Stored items
==*==
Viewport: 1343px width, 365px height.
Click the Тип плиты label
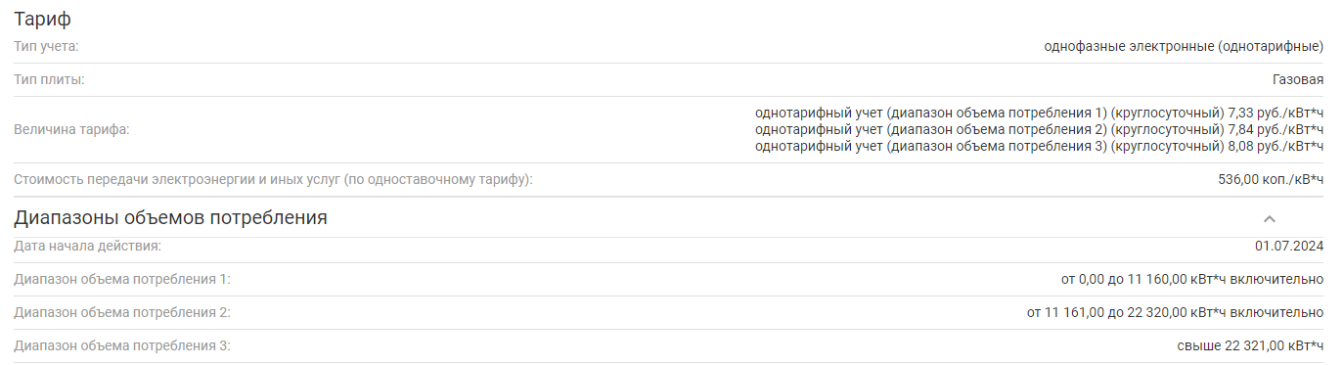(x=49, y=79)
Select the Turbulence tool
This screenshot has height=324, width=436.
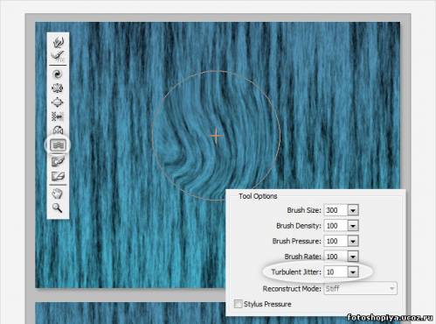pos(58,145)
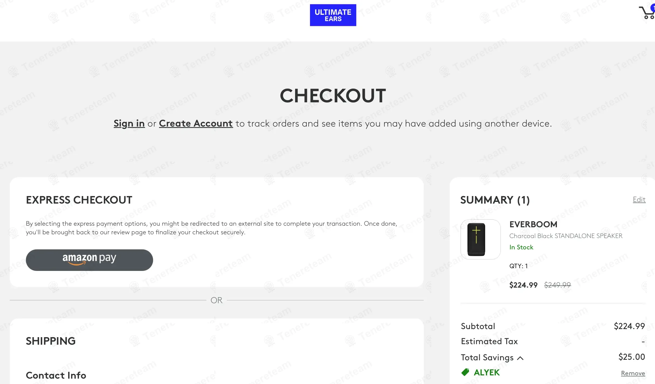The width and height of the screenshot is (655, 384).
Task: Click the EVERBOOM speaker thumbnail
Action: pos(480,239)
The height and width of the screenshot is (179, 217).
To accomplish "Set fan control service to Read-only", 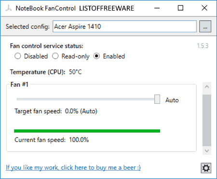I will (55, 56).
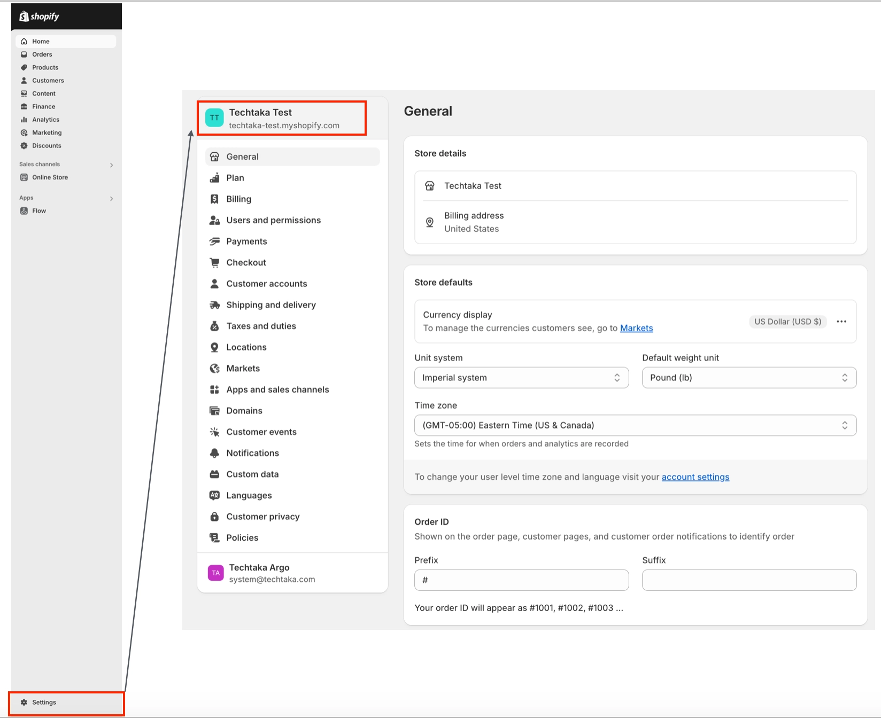The width and height of the screenshot is (881, 718).
Task: Open currency display three-dot menu
Action: pos(841,322)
==*==
• **WHAT TO PRODUCE**: Write out the lines of the entries above exactly, beginning with the first and ending with the line that contains "The height and". No picture goes in.

• **SOLUTION TO THE PROBLEM**:
Viewport: 1343px width, 365px height.
Click the Тип плиты label
(x=49, y=79)
Select the Turbulence tool
This screenshot has height=324, width=436.
pos(58,145)
The width and height of the screenshot is (655, 384).
Task: Click the EVERBOOM speaker thumbnail
Action: pos(480,239)
The height and width of the screenshot is (179, 217).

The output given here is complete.